You thought this dish was poor from a nutritional point of view? Think again! Here are its values for 100 grams:
- Calories: 166 calories
- Lipids: 10 g
- Sodium: 379 mg
- Potassium: 228mg
- Carbohydrates: 14g
- Protein: 8g
- Calcium: 38mg
- Iron: 2.4 mg
- Magnesium: 71mg
- 0.2 mg of vitamin B6 is also contained in this preparation
The Health Benefits Of Hummus
A 2007 Tel Aviv University (Israel) study states hummus is a natural antidepressant. In particular, it would offer a feeling of well-being thanks to the secretion of serotonin, a neurotransmitter. It would also promote sleep. Because of its composition and its high content of chickpeas, hummus is very rich in protein, and as you know, protein is good for athletes!
This dish is, therefore, part of the diet of people who practice sports because it provides them with energy. This dish also provides a feeling of satiety, thus reducing the desire to eat. So if you are on a diet, hummus should not be banned! This dish’s lemon and olive oil are rich in antioxidants and can be easily digested. Another benefit of this oriental dish is that the fibers contained in the chickpeas promote intestinal transit and eliminate harmful toxins in the body. Finally, because of its nutritional richness, hummus is a complete dish suitable for the whole family!
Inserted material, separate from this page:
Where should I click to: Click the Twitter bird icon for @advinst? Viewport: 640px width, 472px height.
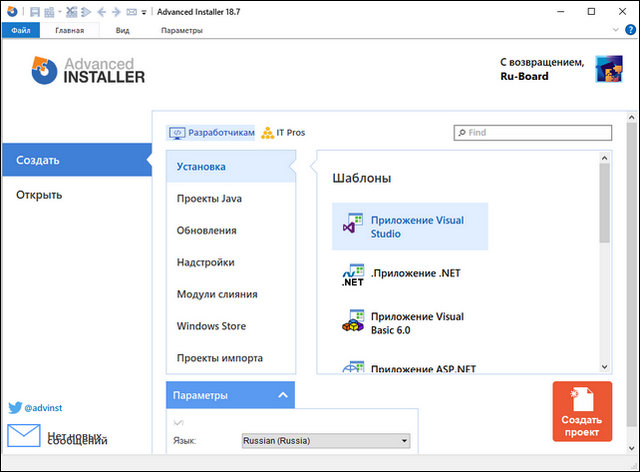point(15,408)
Does Hummus Have Any Contraindications?
Because of its chickpea composition, hummus may not be suitable for some intestines. Indeed, for some people, chickpeas can cause gas, bloating, and intestinal irritation.
Broccoli And Quinoa Wrap
For six wraps, you need:
For the dough:
- 300 g of wheat flour
- 60 ml of olive oil
- 120ml of water
- Two pinches of salt
- One broccoli
- 2 cups of quinoa
- Hummus (to prepare it, the ingredients are: 300 g of cooked chickpeas, two tablespoons of tahini, a tablespoon of cumin, the juice of half a lemon, two cloves of garlic, and salt).
- Flat-leaf parsley
- Green salad
Start by preparing the dough: mix the flour, salt and dig a well in the center. Add water, olive oil, and mix. Form a ball and let it rest for 30 minutes under a tea towel. Meanwhile, cook the broccoli and quinoa in boiling water (do not let the latter overcook, but remove it from the heat when the seed bursts). The broccoli should be crunchy.
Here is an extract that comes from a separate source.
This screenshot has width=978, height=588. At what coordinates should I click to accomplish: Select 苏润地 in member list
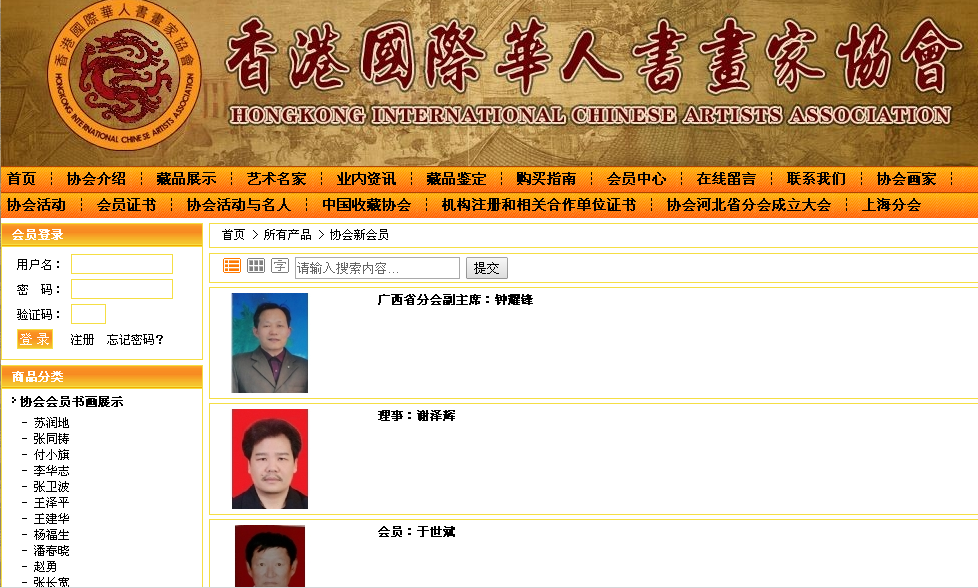[x=51, y=423]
Mix the hummus ingredients except the olive oil, which you will add as you go to get a good consistency. When your dough has rested, divide it into six parts and roll each out with a rolling pin. Once the desired size has been obtained, cook them in a hot, fat-free pan for one minute. Once cooked, spread the hummus leaving 5 cm “empty” at the top. Add quinoa, finely cut broccoli and lettuce, coriander, and parsley. Roll well and serve with lemon.
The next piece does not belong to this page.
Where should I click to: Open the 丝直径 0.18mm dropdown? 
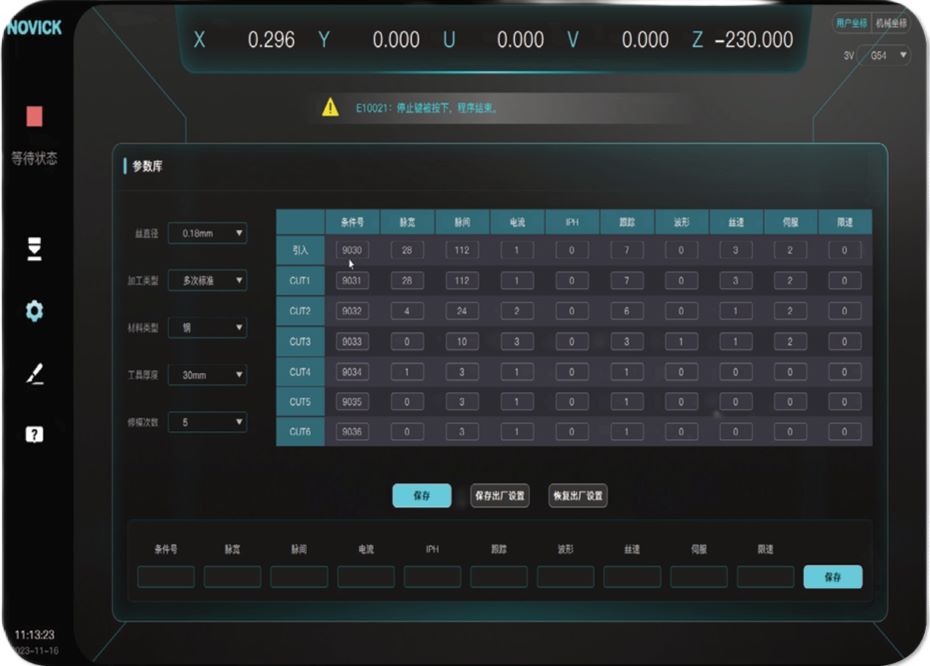207,234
Salad With Vegetables And Red Lentils
The ingredients are :
- One yellow and one green zucchini
- Two carrots
- 15 cherry tomatoes
- 70 g of coral lentils
- One lemon
- 110 g of hummus
- 20 g of honey
- A teaspoon of olive oil
- Salt, pepper, and coriander
Preheat your oven to 210°C and boil a large volume of salted water. Prepare the vegetables: wash them, peel them, and cut the courgettes into thin strips; grate the carrots and cut the tomatoes in half. For the lemon, squeeze it. Then mix the honey, lemon juice, and olive oil. Line a baking sheet with parchment paper and arrange half of the vegetables. Sprinkle with the honey-based mixture, salt, and pepper, and put in the oven for 10 to 15 minutes. Rinse the red lentils and cook them in salted water for around 9 minutes. Arrange the hummus, lentils, and cooked and raw vegetables in a verrine or other. Sprinkle with cilantro and serve.